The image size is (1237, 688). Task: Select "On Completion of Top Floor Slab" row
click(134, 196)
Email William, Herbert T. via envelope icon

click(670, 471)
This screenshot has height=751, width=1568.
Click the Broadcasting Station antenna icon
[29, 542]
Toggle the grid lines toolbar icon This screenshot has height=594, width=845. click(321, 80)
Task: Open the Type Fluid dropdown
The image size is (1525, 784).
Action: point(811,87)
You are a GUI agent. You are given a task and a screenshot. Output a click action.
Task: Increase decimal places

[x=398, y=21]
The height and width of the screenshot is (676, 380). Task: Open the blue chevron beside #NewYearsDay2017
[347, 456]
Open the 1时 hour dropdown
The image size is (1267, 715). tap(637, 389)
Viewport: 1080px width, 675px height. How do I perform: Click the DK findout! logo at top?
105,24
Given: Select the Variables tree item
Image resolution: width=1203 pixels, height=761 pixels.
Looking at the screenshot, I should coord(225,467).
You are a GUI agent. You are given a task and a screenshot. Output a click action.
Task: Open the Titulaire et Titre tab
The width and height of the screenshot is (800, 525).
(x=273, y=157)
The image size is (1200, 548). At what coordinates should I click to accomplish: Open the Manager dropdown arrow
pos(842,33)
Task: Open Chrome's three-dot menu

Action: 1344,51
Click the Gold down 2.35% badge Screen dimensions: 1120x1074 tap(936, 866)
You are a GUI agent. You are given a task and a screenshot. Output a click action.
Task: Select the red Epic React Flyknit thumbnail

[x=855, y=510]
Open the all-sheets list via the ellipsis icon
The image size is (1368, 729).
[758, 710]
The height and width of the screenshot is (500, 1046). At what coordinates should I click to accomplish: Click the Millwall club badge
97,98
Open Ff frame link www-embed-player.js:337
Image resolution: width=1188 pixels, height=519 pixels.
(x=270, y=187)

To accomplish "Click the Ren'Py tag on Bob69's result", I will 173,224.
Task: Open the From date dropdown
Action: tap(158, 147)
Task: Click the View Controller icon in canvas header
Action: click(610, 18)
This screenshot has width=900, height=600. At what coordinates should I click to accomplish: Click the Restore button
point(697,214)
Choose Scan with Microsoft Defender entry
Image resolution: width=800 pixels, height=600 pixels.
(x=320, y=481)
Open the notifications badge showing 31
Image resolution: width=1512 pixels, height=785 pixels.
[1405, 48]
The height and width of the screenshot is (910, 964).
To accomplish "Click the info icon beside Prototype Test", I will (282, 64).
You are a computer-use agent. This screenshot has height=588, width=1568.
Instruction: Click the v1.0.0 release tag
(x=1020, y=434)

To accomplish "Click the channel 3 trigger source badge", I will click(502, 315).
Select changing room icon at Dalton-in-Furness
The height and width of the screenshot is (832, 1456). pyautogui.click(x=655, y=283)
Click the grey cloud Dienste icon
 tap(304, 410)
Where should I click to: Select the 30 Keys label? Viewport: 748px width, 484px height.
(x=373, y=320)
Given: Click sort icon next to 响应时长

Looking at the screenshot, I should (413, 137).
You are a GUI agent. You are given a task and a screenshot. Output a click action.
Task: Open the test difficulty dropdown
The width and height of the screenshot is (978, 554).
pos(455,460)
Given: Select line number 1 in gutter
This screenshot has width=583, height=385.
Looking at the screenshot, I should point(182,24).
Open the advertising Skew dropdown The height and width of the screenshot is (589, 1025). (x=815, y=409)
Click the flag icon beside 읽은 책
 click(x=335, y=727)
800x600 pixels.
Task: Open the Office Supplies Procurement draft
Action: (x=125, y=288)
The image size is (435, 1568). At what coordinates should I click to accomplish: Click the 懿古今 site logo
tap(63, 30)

Exercise description:
All of the material should be copied verbatim.

Written response:
The image size is (1237, 688). Task: Select "On Completion of Top Floor Slab" row
click(134, 196)
Email William, Herbert T. via envelope icon

click(670, 471)
This screenshot has height=751, width=1568.
Click the Broadcasting Station antenna icon
[29, 542]
Toggle the grid lines toolbar icon This screenshot has height=594, width=845. click(321, 80)
Task: Open the Type Fluid dropdown
The image size is (1525, 784).
Action: point(811,87)
You are a GUI agent. You are given a task and a screenshot. Output a click action.
Task: Increase decimal places

[x=398, y=21]
The height and width of the screenshot is (676, 380). Task: Open the blue chevron beside #NewYearsDay2017
[347, 456]
Open the 1时 hour dropdown
The image size is (1267, 715). tap(637, 389)
Viewport: 1080px width, 675px height. How do I perform: Click the DK findout! logo at top?
105,24
Given: Select the Variables tree item
Image resolution: width=1203 pixels, height=761 pixels.
Looking at the screenshot, I should coord(225,467).
You are a GUI agent. You are given a task and a screenshot. Output a click action.
Task: Open the Titulaire et Titre tab
The width and height of the screenshot is (800, 525).
(x=273, y=157)
The image size is (1200, 548). At what coordinates should I click to accomplish: Open the Manager dropdown arrow
pos(842,33)
Task: Open Chrome's three-dot menu

Action: 1344,51
Click the Gold down 2.35% badge Screen dimensions: 1120x1074 tap(936, 866)
You are a GUI agent. You are given a task and a screenshot. Output a click action.
Task: Select the red Epic React Flyknit thumbnail

[x=855, y=510]
Open the all-sheets list via the ellipsis icon
The image size is (1368, 729).
[758, 710]
The height and width of the screenshot is (500, 1046). At what coordinates should I click to accomplish: Click the Millwall club badge
97,98
Open Ff frame link www-embed-player.js:337
Image resolution: width=1188 pixels, height=519 pixels.
(x=270, y=187)

To accomplish "Click the Ren'Py tag on Bob69's result", I will 173,224.
Task: Open the From date dropdown
Action: tap(158, 147)
Task: Click the View Controller icon in canvas header
Action: click(610, 18)
This screenshot has width=900, height=600. At what coordinates should I click to accomplish: Click the Restore button
point(697,214)
Choose Scan with Microsoft Defender entry
Image resolution: width=800 pixels, height=600 pixels.
(x=320, y=481)
Open the notifications badge showing 31
Image resolution: width=1512 pixels, height=785 pixels.
[1405, 48]
The height and width of the screenshot is (910, 964).
To accomplish "Click the info icon beside Prototype Test", I will (282, 64).
You are a computer-use agent. This screenshot has height=588, width=1568.
Instruction: Click the v1.0.0 release tag
(x=1020, y=434)

To accomplish "Click the channel 3 trigger source badge", I will click(502, 315).
Select changing room icon at Dalton-in-Furness
The height and width of the screenshot is (832, 1456). pyautogui.click(x=655, y=283)
Click the grey cloud Dienste icon
 tap(304, 410)
Where should I click to: Select the 30 Keys label? Viewport: 748px width, 484px height.
(x=373, y=320)
Given: Click sort icon next to 响应时长

Looking at the screenshot, I should (413, 137).
You are a GUI agent. You are given a task and a screenshot. Output a click action.
Task: Open the test difficulty dropdown
The width and height of the screenshot is (978, 554).
pos(455,460)
Given: Select line number 1 in gutter
This screenshot has width=583, height=385.
Looking at the screenshot, I should point(182,24).
Open the advertising Skew dropdown The height and width of the screenshot is (589, 1025). (x=815, y=409)
Click the flag icon beside 읽은 책
 click(x=335, y=727)
800x600 pixels.
Task: Open the Office Supplies Procurement draft
Action: (x=125, y=288)
The image size is (435, 1568). At what coordinates should I click to accomplish: Click the 懿古今 site logo
tap(63, 30)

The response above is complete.